▸ EXERCISE GOAL
Your task is to copy every line of the entries that holds the word "will".

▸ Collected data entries
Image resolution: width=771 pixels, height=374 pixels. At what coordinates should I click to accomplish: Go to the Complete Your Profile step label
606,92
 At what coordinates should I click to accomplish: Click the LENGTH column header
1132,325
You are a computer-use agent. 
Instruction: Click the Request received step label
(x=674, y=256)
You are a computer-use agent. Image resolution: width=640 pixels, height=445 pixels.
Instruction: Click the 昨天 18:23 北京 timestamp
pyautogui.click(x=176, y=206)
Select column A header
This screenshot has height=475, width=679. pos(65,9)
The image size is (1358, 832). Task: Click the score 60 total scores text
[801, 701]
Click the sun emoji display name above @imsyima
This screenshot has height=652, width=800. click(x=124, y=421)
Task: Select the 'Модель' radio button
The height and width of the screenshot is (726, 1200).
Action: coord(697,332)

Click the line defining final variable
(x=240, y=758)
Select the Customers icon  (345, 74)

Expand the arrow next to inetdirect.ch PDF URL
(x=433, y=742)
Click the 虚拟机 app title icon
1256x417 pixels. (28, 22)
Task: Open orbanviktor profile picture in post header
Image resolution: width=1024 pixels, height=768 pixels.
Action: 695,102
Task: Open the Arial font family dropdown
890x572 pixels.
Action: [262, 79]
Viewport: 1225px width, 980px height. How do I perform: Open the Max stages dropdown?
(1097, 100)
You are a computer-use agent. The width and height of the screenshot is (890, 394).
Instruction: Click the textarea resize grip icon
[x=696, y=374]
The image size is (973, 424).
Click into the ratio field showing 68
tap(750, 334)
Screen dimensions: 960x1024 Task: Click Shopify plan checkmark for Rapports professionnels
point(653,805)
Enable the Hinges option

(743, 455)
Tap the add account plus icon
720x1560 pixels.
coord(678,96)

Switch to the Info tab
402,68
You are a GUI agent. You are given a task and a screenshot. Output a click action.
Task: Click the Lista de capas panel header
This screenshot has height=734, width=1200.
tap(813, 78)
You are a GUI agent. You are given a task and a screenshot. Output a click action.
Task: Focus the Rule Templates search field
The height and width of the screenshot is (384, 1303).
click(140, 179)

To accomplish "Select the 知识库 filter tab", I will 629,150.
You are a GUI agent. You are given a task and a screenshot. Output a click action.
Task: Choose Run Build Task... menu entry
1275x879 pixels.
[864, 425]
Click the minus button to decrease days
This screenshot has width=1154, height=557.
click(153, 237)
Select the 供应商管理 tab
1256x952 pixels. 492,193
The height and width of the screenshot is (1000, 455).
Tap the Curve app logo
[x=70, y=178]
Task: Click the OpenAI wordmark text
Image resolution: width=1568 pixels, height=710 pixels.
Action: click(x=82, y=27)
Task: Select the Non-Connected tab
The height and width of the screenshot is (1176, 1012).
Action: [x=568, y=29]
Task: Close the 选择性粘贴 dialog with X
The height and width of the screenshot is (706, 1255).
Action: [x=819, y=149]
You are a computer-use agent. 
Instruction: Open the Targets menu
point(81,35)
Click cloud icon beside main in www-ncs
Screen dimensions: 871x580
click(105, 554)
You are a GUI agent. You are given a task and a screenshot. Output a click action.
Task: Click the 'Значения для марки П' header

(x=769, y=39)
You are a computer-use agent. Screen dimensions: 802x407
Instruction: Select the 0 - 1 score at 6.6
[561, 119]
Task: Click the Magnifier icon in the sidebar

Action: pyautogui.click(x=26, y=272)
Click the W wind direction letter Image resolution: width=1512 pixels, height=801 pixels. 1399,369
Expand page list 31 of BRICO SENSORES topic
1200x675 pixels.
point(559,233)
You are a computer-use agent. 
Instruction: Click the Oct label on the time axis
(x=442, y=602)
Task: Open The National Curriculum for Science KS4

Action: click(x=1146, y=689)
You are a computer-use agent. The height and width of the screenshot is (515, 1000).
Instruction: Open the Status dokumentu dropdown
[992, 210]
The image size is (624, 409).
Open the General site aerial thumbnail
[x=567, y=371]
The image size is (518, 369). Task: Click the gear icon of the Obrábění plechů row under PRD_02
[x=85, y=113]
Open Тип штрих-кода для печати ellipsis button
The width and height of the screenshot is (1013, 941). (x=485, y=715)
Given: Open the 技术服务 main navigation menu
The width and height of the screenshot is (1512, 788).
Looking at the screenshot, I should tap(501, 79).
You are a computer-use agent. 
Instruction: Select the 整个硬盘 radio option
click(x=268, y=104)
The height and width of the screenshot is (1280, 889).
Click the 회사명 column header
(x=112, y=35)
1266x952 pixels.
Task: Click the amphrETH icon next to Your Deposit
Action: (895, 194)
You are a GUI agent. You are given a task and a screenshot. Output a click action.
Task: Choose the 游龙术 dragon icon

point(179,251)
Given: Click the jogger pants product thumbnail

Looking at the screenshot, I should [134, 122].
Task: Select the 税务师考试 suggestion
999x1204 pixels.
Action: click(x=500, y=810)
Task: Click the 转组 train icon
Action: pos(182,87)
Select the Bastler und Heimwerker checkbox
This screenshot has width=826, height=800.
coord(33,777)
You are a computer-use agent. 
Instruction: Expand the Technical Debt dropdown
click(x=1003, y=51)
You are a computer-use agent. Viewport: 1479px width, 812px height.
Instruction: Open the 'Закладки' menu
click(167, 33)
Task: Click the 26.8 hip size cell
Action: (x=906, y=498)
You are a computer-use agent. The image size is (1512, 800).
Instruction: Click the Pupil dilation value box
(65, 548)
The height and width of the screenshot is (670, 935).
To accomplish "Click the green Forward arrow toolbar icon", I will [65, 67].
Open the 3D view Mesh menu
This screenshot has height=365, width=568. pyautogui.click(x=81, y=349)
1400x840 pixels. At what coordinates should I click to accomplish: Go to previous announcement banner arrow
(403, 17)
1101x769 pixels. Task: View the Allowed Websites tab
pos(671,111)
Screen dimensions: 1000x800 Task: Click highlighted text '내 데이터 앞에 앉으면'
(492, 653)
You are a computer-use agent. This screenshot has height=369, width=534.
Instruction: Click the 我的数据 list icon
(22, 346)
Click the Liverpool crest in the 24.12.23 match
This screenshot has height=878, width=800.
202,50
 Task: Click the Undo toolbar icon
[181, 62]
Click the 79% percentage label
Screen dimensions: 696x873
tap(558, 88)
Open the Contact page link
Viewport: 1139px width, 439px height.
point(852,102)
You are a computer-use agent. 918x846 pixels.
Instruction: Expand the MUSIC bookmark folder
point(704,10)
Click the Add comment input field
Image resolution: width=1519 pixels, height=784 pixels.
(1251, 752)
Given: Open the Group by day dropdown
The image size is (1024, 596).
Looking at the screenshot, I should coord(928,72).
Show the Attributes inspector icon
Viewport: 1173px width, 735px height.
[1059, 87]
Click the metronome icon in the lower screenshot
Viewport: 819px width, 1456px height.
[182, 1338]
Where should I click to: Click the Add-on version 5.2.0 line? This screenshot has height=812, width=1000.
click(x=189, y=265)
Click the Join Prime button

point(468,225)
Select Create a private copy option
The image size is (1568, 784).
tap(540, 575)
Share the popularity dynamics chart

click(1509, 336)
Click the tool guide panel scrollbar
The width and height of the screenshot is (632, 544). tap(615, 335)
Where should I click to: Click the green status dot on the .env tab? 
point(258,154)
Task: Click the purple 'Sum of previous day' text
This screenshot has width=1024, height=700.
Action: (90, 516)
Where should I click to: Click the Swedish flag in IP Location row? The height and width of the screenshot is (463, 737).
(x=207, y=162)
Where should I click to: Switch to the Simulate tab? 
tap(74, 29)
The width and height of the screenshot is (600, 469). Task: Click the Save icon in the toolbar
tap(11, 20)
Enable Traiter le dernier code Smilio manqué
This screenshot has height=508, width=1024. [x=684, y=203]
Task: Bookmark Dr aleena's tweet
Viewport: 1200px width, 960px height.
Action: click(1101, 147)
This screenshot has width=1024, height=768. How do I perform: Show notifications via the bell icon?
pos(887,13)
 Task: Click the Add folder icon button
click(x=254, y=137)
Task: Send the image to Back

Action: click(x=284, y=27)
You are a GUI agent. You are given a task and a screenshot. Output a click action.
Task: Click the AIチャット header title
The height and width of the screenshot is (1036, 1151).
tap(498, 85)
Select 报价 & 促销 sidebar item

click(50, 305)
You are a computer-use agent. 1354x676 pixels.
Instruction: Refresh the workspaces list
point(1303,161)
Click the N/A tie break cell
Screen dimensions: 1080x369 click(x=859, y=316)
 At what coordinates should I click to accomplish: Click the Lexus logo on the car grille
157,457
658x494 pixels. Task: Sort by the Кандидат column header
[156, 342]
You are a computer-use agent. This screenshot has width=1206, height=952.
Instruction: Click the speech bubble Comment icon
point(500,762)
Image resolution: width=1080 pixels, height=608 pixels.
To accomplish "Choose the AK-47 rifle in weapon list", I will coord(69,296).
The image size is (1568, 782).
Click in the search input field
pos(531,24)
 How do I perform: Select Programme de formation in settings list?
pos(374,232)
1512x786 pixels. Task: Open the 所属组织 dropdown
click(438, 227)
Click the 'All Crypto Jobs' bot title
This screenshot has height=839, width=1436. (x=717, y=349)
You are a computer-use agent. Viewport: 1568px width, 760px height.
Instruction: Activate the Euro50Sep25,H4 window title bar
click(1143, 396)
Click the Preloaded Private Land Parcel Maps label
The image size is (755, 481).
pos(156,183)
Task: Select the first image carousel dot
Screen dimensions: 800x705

▸ TASK RESULT
To accomplish "Select the 知识库 filter tab", I will 629,150.
To accomplish "Click the green Forward arrow toolbar icon", I will [65, 67].
To accomplish "Choose the AK-47 rifle in weapon list", I will coord(69,296).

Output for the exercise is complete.